• [Given passage]
📐 Module 4

Statistics & Probability for Data Science

⏱ 16 hoursIntermediate6 topics

🎯 By the end: work with probability distributions in SciPy, apply the Central Limit Theorem, build confidence intervals, run and correctly interpret hypothesis tests and A/B tests, and reason about results without fooling yourself.

Machine learning will happily fit a model to noise and report a confident, wrong answer. Statistics is the discipline that stops that happening. It is how you tell a real signal from a fluke, put honest error bars on an estimate, and decide whether version B truly beats version A or just got lucky. This module is practical, not theorem-heavy: every idea comes with SciPy or statsmodels code and a plain-English interpretation. Get this right and you will trust your own conclusions — and so will everyone reading them.

1Descriptive vs inferential statistics

Two jobs. Descriptive statistics summarise the data you have. Inferential statistics use a sample to draw conclusions about a larger population you cannot fully measure. Almost all data science is inference: we never have every customer, only some.

We measure a sample, then infer the population's parameters — with quantified uncertainty.

Centre and spread, precisely

import numpy as np

sample = np.array([12, 15, 14, 10, 18, 22, 16, 13, 19, 25])

print('Mean    :', sample.mean())
print('Median  :', np.median(sample))
print('Variance:', round(sample.var(ddof=1), 2))    # sample variance
print('Std dev :', round(sample.std(ddof=1), 2))

▶ Output

Mean    : 16.4
Median  : 15.5
Variance: 21.82
Std dev : 4.67

Use ddof=1 for a sample. Dividing by n−1 (not n) corrects the bias when estimating a population's variance from a sample — this is Bessel's correction, and it is the default you want for real data.

Key points

Descriptive statistics summarise data you have; inferential statistics generalise from a sample to a population.
Mean and median capture centre; variance and standard deviation capture spread.
Use ddof=1 (n−1) for sample variance/standard deviation — Bessel's correction.

2Probability distributions with SciPy

A distribution describes how likely each outcome is. SciPy's stats module gives every common one a consistent toolkit: pdf/pmf (density), cdf (probability up to a point) and ppf (the inverse — percentiles).

The normal distribution

from scipy import stats

# Daily visitors ~ Normal(mean=500, sd=80)
rv = stats.norm(loc=500, scale=80)

• [Data]
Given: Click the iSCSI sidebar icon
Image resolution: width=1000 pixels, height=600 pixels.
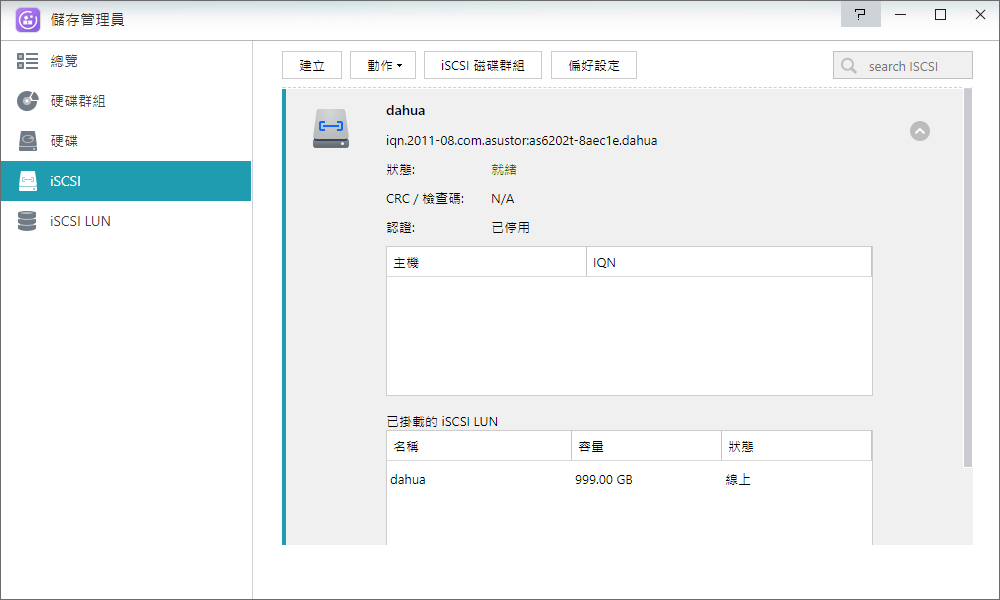Looking at the screenshot, I should [28, 181].
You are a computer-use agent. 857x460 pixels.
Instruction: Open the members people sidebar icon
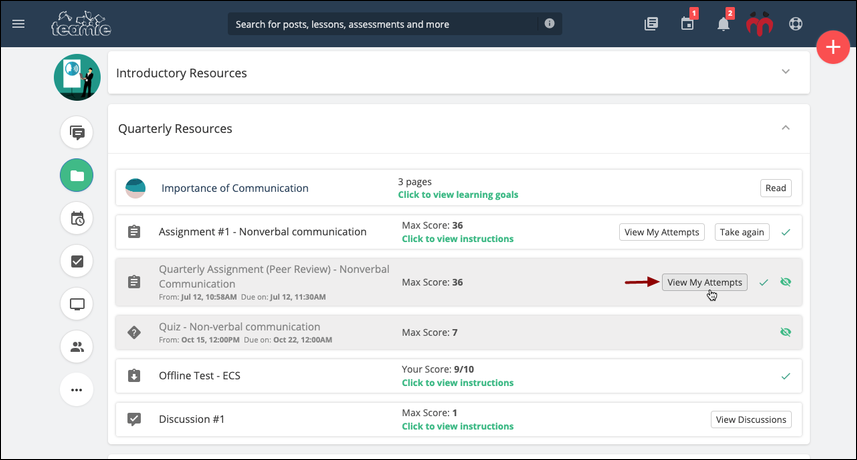point(77,347)
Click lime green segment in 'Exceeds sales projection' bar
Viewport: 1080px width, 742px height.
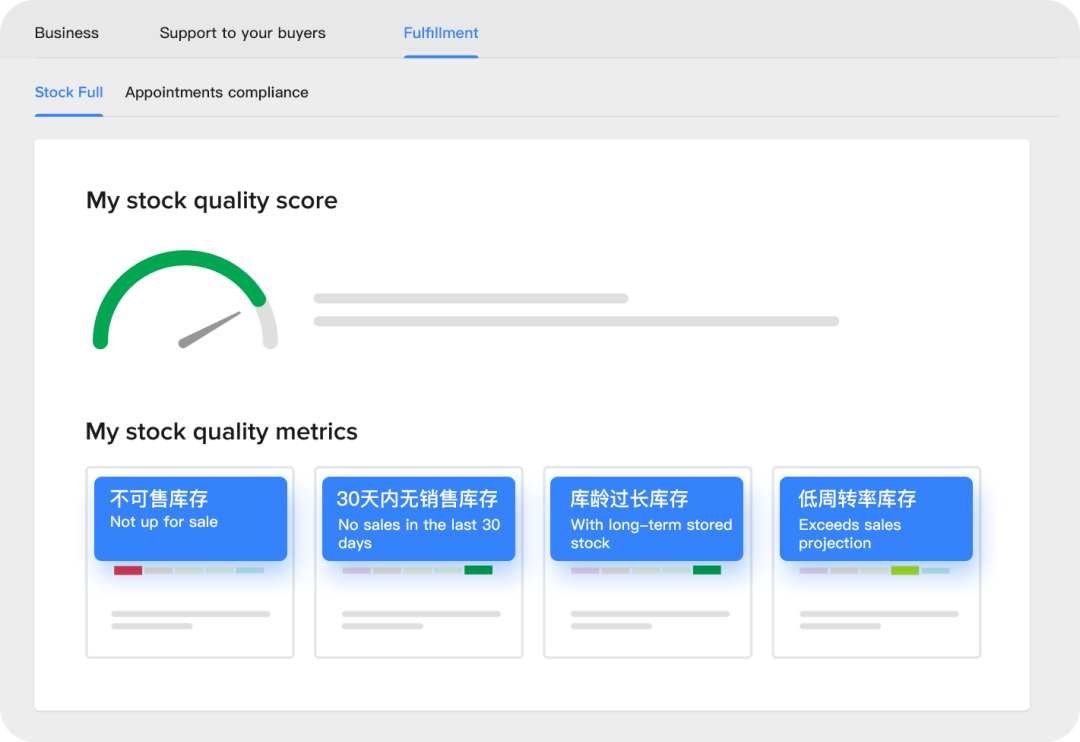coord(905,570)
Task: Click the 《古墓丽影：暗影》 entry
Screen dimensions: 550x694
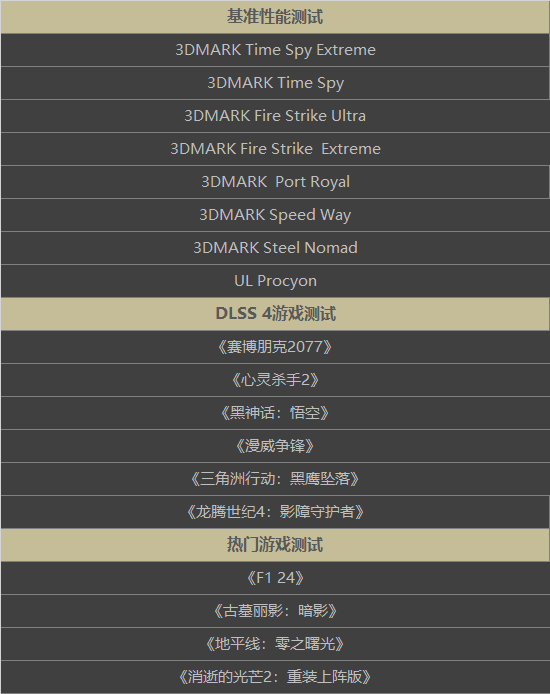Action: [275, 611]
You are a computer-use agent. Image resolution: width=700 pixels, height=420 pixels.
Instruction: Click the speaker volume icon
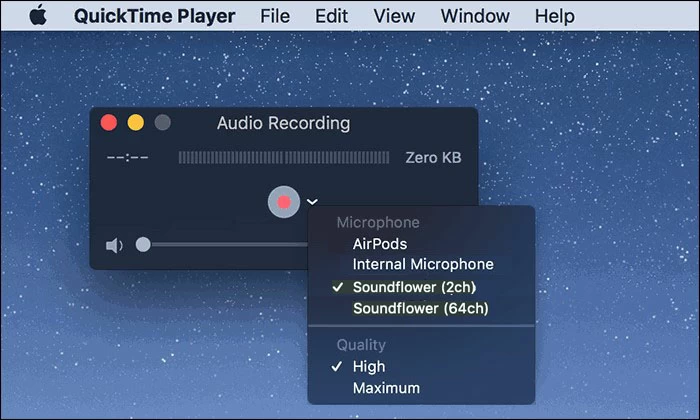[114, 245]
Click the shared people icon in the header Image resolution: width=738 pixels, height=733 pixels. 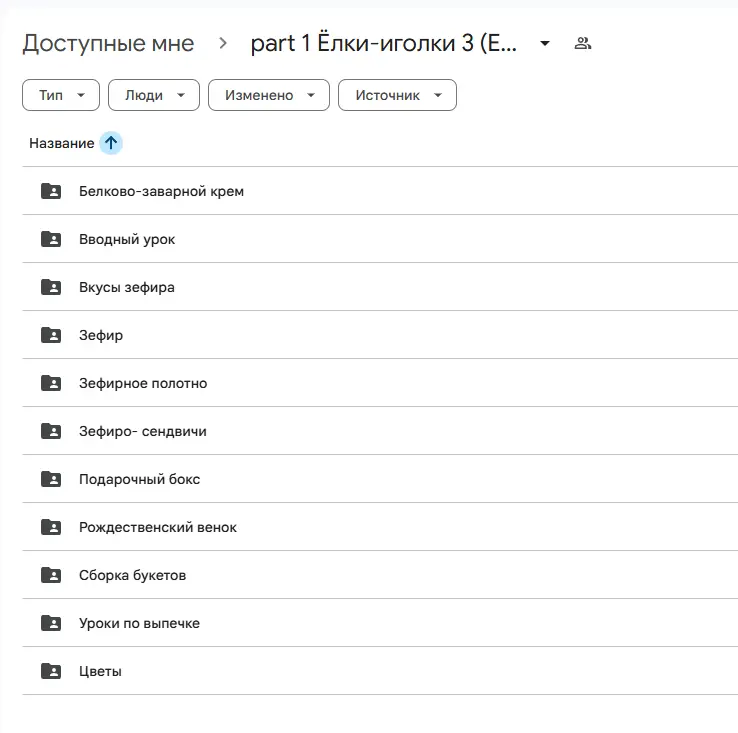coord(583,44)
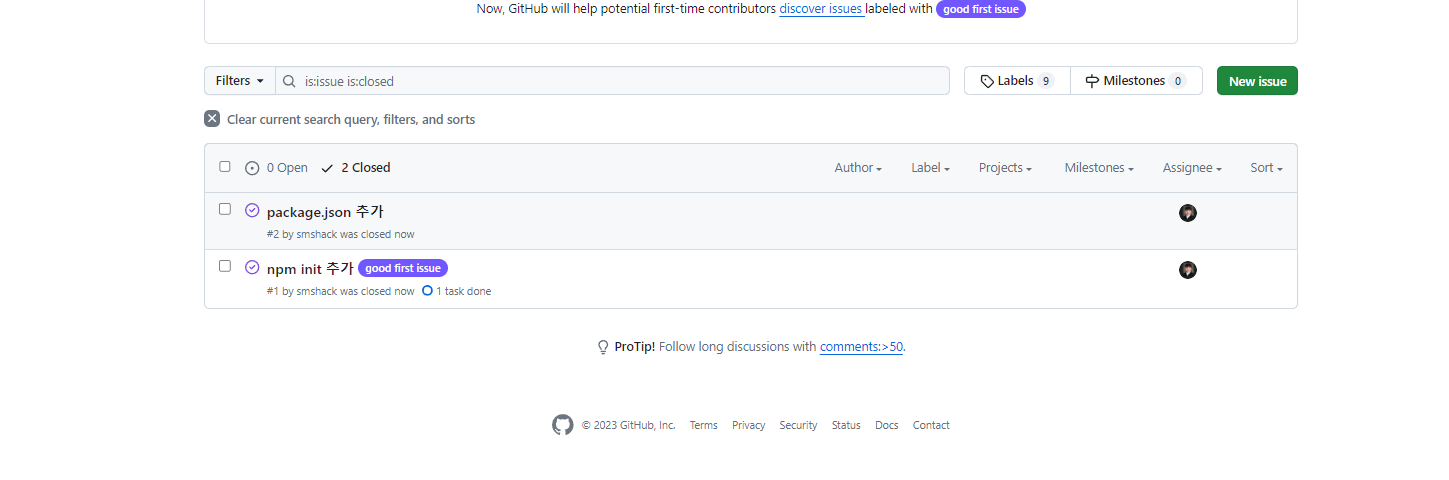
Task: Click the GitHub Octocat logo in the footer
Action: [x=563, y=425]
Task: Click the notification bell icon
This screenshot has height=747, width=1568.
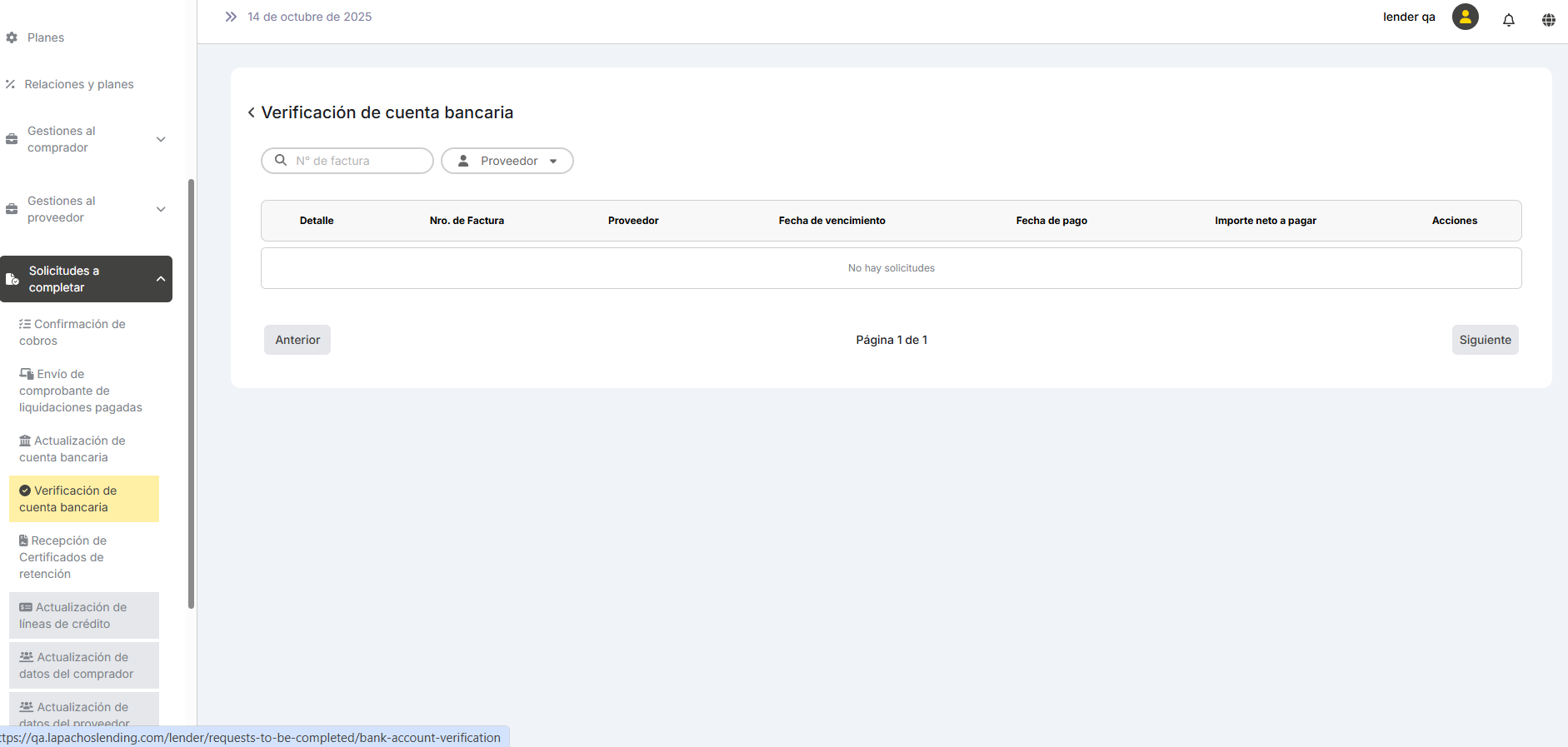Action: 1508,20
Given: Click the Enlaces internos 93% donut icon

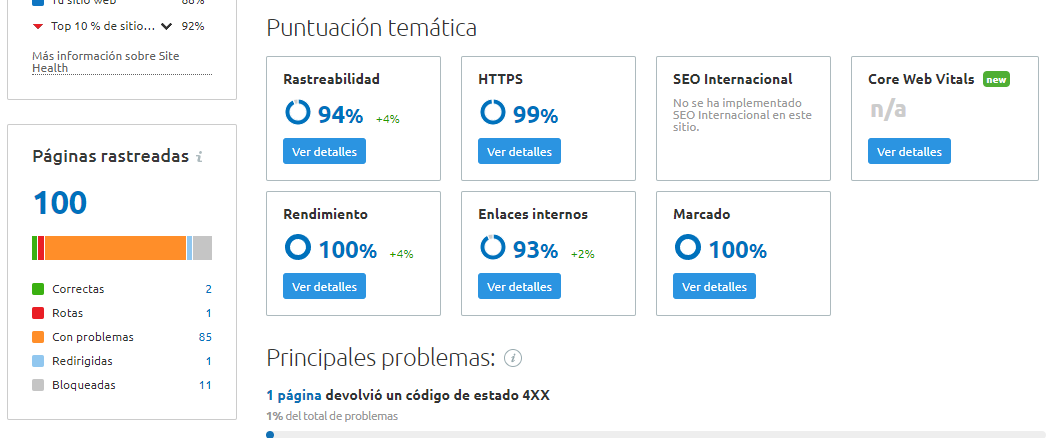Looking at the screenshot, I should coord(492,247).

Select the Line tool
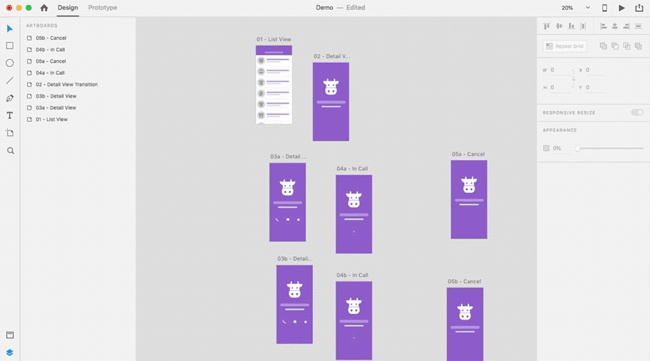tap(10, 80)
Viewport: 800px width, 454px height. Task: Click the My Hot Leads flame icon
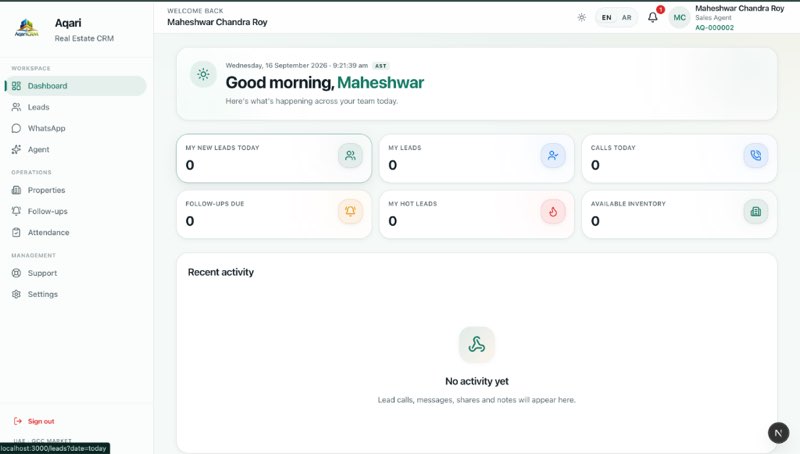(x=553, y=212)

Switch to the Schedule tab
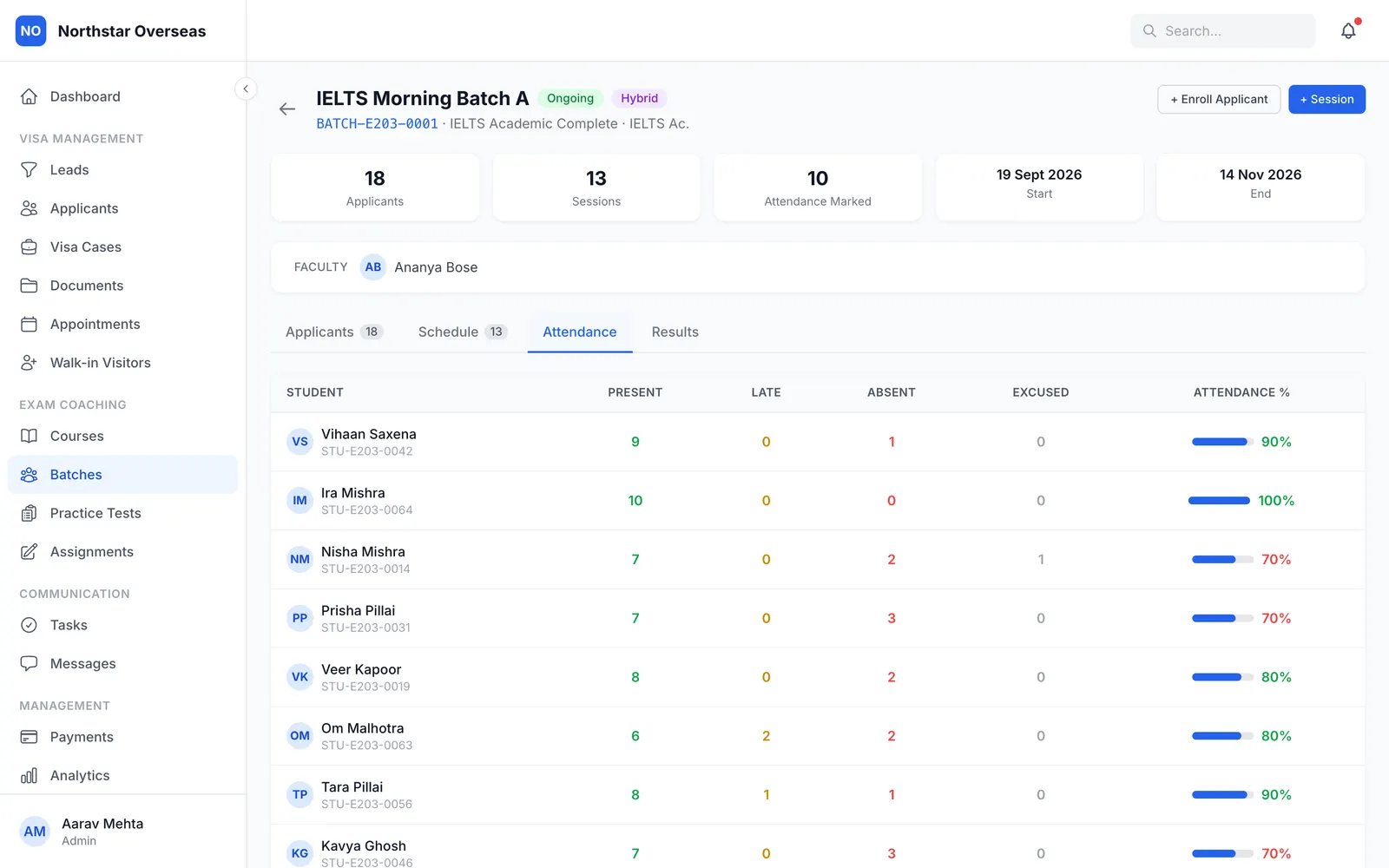click(462, 332)
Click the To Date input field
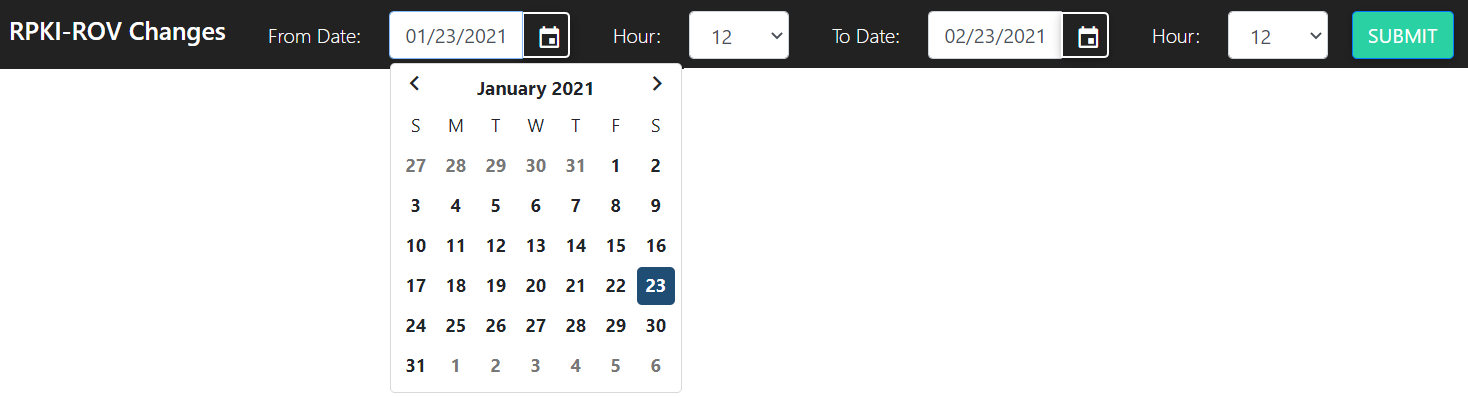This screenshot has width=1468, height=397. coord(995,36)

• [Written request]
According to the statistics module, why should ddof=1 be used for a sample's variance and standard deviation? Explain in one to three sentences.

• [Expected output]
Setting ddof=1 divides by n−1 instead of n. This corrects the bias that arises when a population's variance is estimated from a sample. The adjustment is called Bessel's correction, and the module says it is the default you want for real data.